The final result should be nodes of 1,2,3,4 in a first group(cluster) and nodes of 5,6,7,8 in a second group (cluster).


Solution

  • Here is some code to get you started. I basically implemented Depth First Search... a very crude implementation of it anyway.

    Depth First Search is an algorithm that is used for the traversal of trees. Graphs are essentially a special case of trees where there are leaf nodes that connect back to the root. The basic algorithm for Depth First Search is as so:

    • Start at the root of the tree and add this to a stack
    • For each node that is connected to the root, add this onto the stack and place this in a list of visited nodes
    • While there is still a node on the stack...
      1. Pop off a node off the stack
      2. Check the visited nodes list. If this is a node we have already visited, skip.
      3. Else, visit any nodes that are connected to this node we popped off and add to the stack

    If we have disconnected graphs like what you have above, we basically run Depth First Search multiple times. Each time will be for one cluster. After one Depth First Search result, we will discover nodes that belong to one cluster. We restart Depth First Search again with any node that we have not touched yet, which will be a node from another cluster that we have not visited. As you clearly have two clusters in your graph structure, we will have to run Depth First Search two times. This is commonly referred to as finding all connected components in an overall graph.
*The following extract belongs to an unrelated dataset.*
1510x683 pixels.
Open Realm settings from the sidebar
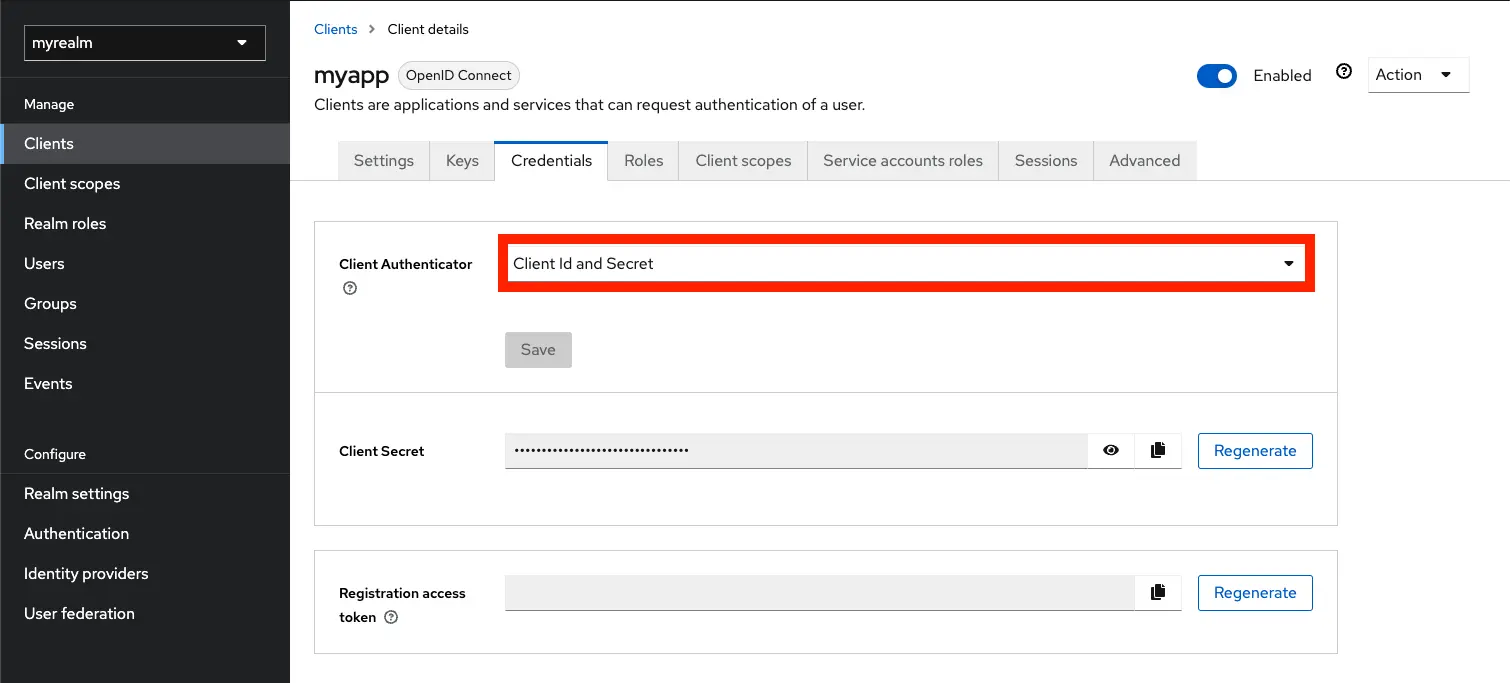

    To find the Connected Components, here are the steps that I did:

    1. Create a connectivity matrix
    2. Initialize a Boolean list that tells us whether or not we have visited a node in your graph
    3. Initialize an empty cluster list
    4. Initialize an empty stack that contains which nodes we should visit.
    5. While there is at least one node we need to visit...
      • Find such a node
      • Initialize our stack to contain this node
      • While our stack is not empty
        1. Pop off a node from the stack
        2. If we have visited this node, continue
        3. Else mark as visited
        4. Retrieve all nodes connected to this node
        5. Remove those nodes that are not on the stack in (4)
        6. Add these nodes to the stack and the cluster list
    6. Once the stack is empty, we have a list of all of the nodes contained in a single cluster. Add this cluster to a final list.
    7. Repeat 1 - 6 until we visit all nodes

    Without further ado, this is the code. Bear in mind this is not battle tested. If you have graph structures that will generate an error, that'll be on your own to fix :)
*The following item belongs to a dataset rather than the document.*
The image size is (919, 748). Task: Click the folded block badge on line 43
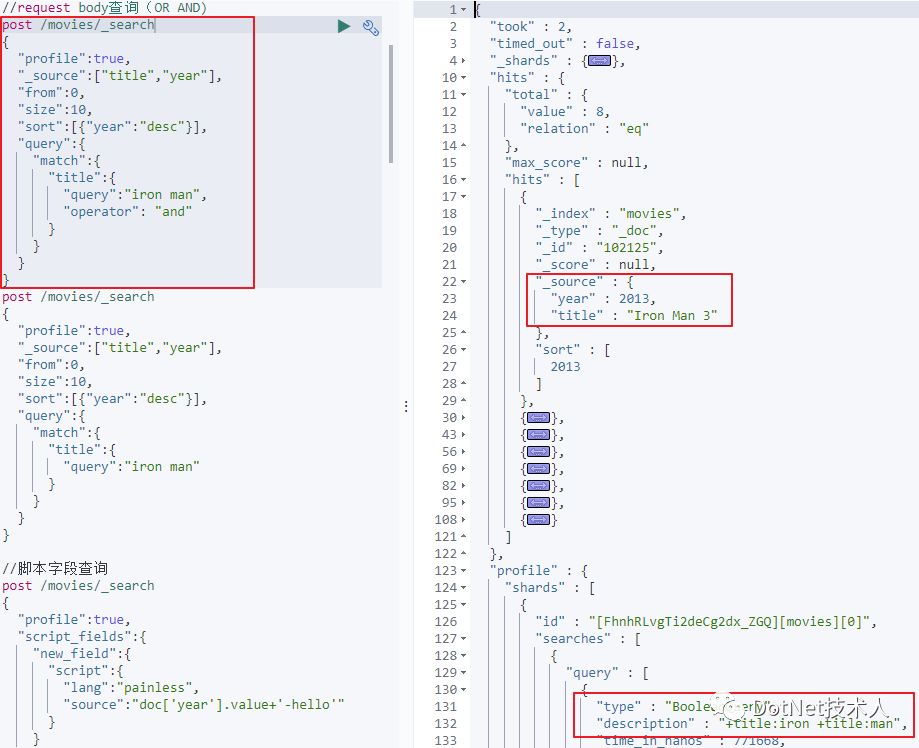click(x=538, y=434)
    ConnectivityMatrix = [1 2
                         1 3
                         2 4
                         2 3
                         2 1
                         3 1
                         3 2
                         3 4
                         4 3
                         4 2
                         5 8
                         5 7
                         5 6
                         6 5
                         6 7
                         7 6
                         7 5
                         7 8
                         8 7
                         8 5];
    
    %// Find all possible node IDs
    nodeIDs = unique(ConnectivityMatrix(:));
    
    %// Flag that tells us if there are any nodes we should visit
    nodeIDList = false(1,numel(nodeIDs));
    
    %// Stores our list of clusters
    clusterList = {};
    
    %// Keeps track of how many clusters we have
    counter = 1;
    
    %// Stack - initialize to empty
    stackNodes = [];
    
    %// While there is at least one node we need to visit
    while (~all(nodeIDList))    
        % Find any node
        stackNodes = find(nodeIDList == false, 1);
        % Initialize our stack to contain this node
        nodesCluster = stackNodes;
    
        %// While our stack is not empty
        while (~isempty(stackNodes))
            % Grab the node off the stack and pop off
            node = stackNodes(end);
            stackNodes(end) = [];        
    
            %// If we have marked this node as visited, skip
            if (nodeIDList(node))
                continue;
            end
    
            %// Mark as visited 
            nodeIDList(node) = true;
    
            %// Retrieve all nodes connected to this node
            connectedNodes = ConnectivityMatrix(ConnectivityMatrix(:,1) == node, :);
            nodesToVisit = unique(connectedNodes(:,2).');
    
            %// Remove those already visited
            visitedNodes = ~nodeIDList(nodesToVisit);
            finalNodesToVisit = nodesToVisit(visitedNodes);
    
            %// Add to cluster
            nodesCluster = unique([nodesCluster finalNodesToVisit]);
    
            %// Add to stack
            stackNodes = unique([stackNodes finalNodesToVisit]);                
        end
    
        %// Add connected components to its own cluster
        clusterList{counter} = nodesCluster;
        counter = counter + 1;
    end
    

    Once we have run this code, we can display our clusters like so:

    celldisp(clusterList)
    
    clusterList{1} =
    
     1     2     3     4
    
    
    clusterList{2} =
    
     5     6     7     8
    

    As such, cluster #1 contains nodes 1,2,3,4 while cluster #2 contains nodes 5,6,7,8.

    Bear in mind that this code will only work if you sequentially label your nodes as you did in your diagram. You can't skip any label numbers (i.e. you can't do 1,2,4,6,9, etc. This should be 1,2,3,4,5).

    Good luck!